Focus Period lund 2026
Postdoctoral Research Associate
ETH Zurich (Switzerland)
Bingcong Li (https://bingcongli.github.io/) received his B.Eng degree (with highest honors) in Information Science and Engineering from Fudan University in 2017, and a Ph.D. degree in Electrical and Computer Engineering from the University of Minnesota in 2022. He is now a post-doctoral research associate with ETH Zurich, Switzerland. His research interests lie in foundations of deep learning, where architecture information is leveraged to design faster optimization methods for efficient pretraining and finetuning. He received the National Scholarship twice in 2014 and 2015, and UMN Fellowship in 2017.

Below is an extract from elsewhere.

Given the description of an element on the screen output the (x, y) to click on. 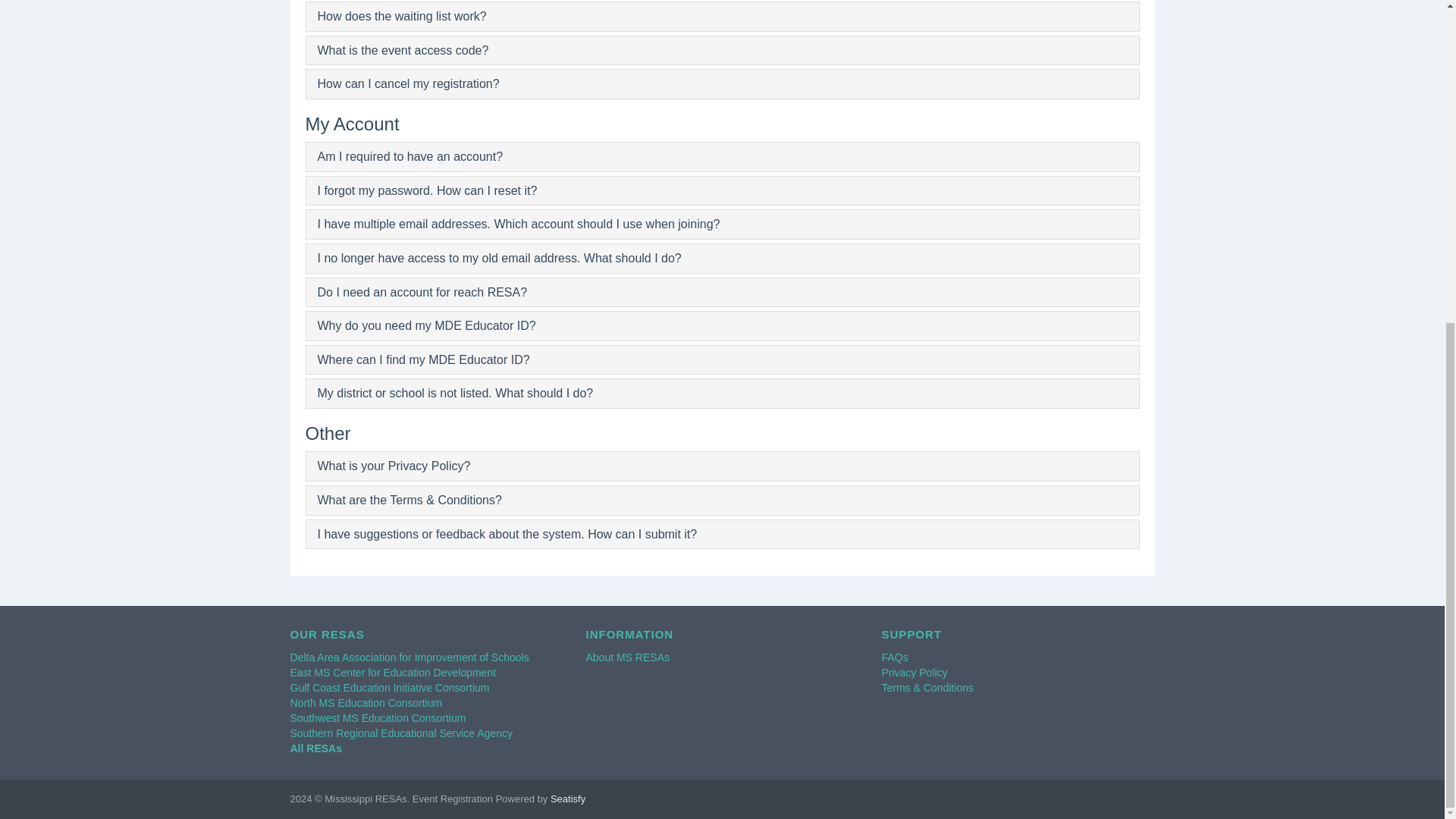
What is the event access code? (402, 50)
How does the waiting list work? (401, 15)
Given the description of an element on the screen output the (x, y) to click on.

Presenting: Efficient Scaling of LLMs via Optimization-Aware Architecture Design
The success of large language models (LLMs) is driven in large part by their scale. However, continued scaling is increasingly constrained by compute, data, and deployment costs. This talk targets at efficiently scaling by making neural networks wider and deeper through an optimization-aware architecture design approach. For width scaling, we show that imposing appropriate manifold structures on linear layers can provably alleviate compute and data bottlenecks. We then demonstrate how these ideas translate into practice for LLM fine-tuning, and briefly discuss recent extensions toward pretraining. For depth scaling, we show that the topology of residual connections can make an exponential difference in terms of convergence. Building on this insight, we develop principled residual-connection designs that improve performance across LLM pretraining, diffusion transformers, and reinforcement learning tasks.